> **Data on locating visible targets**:
++++++++++
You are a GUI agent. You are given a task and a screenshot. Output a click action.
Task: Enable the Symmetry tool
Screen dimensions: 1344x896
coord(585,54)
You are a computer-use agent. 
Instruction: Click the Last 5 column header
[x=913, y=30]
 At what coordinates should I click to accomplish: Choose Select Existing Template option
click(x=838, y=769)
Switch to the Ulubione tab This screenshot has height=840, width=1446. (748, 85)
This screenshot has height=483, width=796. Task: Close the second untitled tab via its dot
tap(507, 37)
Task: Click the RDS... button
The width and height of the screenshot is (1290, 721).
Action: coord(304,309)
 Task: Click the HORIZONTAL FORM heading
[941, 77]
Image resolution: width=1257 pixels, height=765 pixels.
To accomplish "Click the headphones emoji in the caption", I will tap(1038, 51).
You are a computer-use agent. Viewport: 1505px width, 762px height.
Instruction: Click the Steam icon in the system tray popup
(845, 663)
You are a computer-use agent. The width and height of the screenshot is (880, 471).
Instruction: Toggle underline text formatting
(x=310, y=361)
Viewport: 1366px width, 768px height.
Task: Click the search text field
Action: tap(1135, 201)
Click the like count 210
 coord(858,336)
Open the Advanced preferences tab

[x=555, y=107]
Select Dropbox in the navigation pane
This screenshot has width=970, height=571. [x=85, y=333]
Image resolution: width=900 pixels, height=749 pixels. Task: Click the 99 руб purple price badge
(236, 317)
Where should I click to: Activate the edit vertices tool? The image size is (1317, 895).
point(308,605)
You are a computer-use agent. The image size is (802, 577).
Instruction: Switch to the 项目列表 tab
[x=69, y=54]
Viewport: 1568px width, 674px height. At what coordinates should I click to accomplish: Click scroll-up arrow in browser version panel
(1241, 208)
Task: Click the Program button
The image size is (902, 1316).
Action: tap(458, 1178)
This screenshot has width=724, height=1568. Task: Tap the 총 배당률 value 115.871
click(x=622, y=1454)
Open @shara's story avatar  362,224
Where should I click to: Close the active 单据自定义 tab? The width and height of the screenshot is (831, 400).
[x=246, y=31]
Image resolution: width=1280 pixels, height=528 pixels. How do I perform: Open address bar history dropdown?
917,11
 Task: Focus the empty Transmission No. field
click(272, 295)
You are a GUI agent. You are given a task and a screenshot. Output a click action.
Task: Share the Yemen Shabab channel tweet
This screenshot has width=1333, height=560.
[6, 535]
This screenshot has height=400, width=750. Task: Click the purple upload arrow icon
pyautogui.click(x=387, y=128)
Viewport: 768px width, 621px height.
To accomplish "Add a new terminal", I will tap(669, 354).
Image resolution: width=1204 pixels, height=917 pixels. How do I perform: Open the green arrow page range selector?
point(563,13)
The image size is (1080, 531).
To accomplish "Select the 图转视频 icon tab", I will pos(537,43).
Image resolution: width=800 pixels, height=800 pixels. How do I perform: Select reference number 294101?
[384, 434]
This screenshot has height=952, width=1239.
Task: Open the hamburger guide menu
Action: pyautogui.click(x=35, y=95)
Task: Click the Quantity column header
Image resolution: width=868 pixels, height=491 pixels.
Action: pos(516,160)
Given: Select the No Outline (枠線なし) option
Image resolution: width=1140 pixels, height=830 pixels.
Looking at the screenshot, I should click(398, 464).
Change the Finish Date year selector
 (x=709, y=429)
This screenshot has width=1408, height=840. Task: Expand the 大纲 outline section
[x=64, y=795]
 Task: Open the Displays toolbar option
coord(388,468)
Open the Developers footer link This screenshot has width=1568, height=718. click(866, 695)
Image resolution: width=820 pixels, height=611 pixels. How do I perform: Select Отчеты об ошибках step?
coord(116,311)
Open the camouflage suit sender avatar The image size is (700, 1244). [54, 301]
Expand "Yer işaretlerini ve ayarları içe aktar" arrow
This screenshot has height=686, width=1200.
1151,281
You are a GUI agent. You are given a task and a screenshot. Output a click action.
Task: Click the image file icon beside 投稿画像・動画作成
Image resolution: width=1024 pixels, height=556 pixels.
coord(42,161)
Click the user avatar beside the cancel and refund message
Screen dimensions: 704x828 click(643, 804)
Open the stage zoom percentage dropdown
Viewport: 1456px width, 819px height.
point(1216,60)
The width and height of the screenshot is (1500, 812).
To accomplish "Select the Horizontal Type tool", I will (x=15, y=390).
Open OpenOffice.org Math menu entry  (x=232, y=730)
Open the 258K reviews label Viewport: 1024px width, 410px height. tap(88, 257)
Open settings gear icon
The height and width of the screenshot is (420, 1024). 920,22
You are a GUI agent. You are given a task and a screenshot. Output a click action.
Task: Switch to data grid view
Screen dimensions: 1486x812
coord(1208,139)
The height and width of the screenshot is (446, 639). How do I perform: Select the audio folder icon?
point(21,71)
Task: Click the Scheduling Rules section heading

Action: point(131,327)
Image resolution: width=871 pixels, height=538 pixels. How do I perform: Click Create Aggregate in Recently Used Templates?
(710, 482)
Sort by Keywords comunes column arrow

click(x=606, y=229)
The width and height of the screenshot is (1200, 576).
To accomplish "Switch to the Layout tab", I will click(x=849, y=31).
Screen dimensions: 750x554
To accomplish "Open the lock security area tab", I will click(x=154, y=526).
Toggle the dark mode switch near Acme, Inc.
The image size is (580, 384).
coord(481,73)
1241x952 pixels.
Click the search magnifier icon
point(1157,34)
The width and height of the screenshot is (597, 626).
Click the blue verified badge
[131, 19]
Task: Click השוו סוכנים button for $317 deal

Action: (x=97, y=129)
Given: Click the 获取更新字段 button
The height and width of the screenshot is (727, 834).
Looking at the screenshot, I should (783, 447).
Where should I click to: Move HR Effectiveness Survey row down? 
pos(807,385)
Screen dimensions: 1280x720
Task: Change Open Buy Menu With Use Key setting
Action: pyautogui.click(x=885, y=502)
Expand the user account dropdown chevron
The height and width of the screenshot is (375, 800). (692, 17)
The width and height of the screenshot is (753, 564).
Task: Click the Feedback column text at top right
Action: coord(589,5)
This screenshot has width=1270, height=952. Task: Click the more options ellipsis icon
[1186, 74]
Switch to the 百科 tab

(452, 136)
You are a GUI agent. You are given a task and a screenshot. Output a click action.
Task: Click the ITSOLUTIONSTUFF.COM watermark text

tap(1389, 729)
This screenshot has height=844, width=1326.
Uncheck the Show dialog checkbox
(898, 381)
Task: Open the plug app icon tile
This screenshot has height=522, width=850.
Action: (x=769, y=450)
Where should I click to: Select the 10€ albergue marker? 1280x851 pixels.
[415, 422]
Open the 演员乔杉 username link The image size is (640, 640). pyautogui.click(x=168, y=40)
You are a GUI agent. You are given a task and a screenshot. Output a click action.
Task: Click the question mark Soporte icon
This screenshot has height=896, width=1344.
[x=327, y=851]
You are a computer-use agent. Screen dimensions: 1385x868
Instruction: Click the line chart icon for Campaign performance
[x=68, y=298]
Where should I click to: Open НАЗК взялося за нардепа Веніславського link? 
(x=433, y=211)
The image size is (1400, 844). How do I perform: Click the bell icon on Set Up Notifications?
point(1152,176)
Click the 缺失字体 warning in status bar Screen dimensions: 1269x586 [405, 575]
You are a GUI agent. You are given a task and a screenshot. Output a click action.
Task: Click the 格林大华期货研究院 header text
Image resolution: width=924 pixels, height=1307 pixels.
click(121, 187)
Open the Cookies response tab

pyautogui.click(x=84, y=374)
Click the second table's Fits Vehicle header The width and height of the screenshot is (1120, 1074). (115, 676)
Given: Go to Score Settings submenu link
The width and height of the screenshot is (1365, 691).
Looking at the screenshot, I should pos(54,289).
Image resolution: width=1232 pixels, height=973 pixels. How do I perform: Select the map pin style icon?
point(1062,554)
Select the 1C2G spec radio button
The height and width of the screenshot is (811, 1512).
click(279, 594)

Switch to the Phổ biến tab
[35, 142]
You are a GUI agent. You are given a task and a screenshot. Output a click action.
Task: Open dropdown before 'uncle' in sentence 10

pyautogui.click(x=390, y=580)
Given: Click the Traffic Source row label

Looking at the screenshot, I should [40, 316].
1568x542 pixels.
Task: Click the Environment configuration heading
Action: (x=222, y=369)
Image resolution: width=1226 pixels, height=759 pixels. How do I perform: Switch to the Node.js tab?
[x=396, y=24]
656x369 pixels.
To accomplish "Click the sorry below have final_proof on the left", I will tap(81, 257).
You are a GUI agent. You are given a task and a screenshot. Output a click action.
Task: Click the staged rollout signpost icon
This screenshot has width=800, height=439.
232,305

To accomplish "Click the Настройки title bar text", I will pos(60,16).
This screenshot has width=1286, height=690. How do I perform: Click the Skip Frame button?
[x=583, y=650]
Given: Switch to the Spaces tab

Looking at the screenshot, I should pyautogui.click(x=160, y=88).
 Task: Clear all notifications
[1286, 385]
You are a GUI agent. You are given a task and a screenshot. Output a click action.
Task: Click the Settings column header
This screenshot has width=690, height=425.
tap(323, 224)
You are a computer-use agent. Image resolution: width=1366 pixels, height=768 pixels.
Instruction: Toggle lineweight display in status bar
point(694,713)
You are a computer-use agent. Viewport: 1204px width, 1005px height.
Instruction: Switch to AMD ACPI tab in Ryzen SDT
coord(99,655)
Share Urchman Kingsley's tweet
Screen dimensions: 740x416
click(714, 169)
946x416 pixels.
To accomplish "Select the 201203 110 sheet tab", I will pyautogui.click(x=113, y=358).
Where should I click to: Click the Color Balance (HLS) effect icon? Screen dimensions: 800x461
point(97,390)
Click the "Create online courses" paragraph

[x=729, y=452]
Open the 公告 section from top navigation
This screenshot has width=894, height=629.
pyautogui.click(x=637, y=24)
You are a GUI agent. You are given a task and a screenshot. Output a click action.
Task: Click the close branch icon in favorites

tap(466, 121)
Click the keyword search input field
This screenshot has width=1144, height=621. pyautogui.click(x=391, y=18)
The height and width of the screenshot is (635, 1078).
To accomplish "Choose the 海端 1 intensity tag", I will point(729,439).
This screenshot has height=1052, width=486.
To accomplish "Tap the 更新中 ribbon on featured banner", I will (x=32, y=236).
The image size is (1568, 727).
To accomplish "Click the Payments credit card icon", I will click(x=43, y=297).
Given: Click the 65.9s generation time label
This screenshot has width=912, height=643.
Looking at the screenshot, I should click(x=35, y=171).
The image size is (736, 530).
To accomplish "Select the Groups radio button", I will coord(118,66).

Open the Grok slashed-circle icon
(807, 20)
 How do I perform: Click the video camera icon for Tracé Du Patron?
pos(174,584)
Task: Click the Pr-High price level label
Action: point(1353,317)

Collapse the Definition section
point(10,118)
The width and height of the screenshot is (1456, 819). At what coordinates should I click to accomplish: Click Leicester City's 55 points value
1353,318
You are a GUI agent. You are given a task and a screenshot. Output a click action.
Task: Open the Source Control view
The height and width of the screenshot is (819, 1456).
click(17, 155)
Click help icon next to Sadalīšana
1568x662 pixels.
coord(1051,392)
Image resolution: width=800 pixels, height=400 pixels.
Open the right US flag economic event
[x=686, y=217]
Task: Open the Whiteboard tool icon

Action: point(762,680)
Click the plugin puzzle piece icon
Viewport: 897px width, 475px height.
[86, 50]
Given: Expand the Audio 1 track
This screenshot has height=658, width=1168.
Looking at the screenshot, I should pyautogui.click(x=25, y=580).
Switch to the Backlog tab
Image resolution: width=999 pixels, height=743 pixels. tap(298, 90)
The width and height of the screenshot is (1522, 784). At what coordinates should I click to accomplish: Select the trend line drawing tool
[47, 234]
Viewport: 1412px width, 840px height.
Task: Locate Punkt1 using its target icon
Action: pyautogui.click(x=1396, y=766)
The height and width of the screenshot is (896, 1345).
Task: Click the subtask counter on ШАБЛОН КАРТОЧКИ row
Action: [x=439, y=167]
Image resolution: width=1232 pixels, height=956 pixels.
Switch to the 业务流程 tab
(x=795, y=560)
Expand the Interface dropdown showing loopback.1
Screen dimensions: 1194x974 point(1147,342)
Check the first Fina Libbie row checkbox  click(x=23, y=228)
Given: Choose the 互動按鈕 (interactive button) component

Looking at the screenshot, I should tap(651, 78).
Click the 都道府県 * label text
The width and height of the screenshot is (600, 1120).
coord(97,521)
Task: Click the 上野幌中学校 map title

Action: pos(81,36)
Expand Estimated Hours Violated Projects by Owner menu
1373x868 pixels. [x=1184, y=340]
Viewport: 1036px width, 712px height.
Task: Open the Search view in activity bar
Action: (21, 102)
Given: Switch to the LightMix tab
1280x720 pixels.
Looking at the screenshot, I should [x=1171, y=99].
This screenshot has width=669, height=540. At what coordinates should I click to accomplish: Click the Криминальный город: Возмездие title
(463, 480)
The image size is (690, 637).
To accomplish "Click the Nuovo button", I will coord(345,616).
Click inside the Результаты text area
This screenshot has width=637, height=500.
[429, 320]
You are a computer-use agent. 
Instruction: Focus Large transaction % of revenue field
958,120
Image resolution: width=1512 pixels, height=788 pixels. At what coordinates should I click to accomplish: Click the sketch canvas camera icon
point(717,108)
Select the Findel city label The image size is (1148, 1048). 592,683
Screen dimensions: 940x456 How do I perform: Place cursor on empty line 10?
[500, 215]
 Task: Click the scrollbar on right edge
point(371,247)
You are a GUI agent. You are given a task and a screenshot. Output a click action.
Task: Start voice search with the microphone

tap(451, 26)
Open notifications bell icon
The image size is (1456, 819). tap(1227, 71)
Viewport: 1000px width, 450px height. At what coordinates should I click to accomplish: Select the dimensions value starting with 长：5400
++++++++++
> **Stated task**:
Can you turn the lines from the one containing "You are a computer-use agent. The image" through the one containing "Action: tap(458, 1178)", inclusive, into a numbered list, leaving out any blank lines?

> **Output of the exercise**:
1. You are a computer-use agent. The image size is (802, 577).
2. Instruction: Switch to the 项目列表 tab
3. [x=69, y=54]
4. Viewport: 1568px width, 674px height. At what coordinates should I click to accomplish: Click scroll-up arrow in browser version panel
5. (1241, 208)
6. Task: Click the Program button
7. The image size is (902, 1316).
8. Action: tap(458, 1178)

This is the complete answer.